* Task statement
Identify every line in the records below that contains the word "click", and copy each of those lines.

* Data provided
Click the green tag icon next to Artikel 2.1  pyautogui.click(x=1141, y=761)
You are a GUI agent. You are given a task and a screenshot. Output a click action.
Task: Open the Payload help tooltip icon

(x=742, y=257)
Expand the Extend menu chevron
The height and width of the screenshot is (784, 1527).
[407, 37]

* Answer for this exercise
Click the green tag icon next to Artikel 2.1  pyautogui.click(x=1141, y=761)
You are a GUI agent. You are given a task and a screenshot. Output a click action.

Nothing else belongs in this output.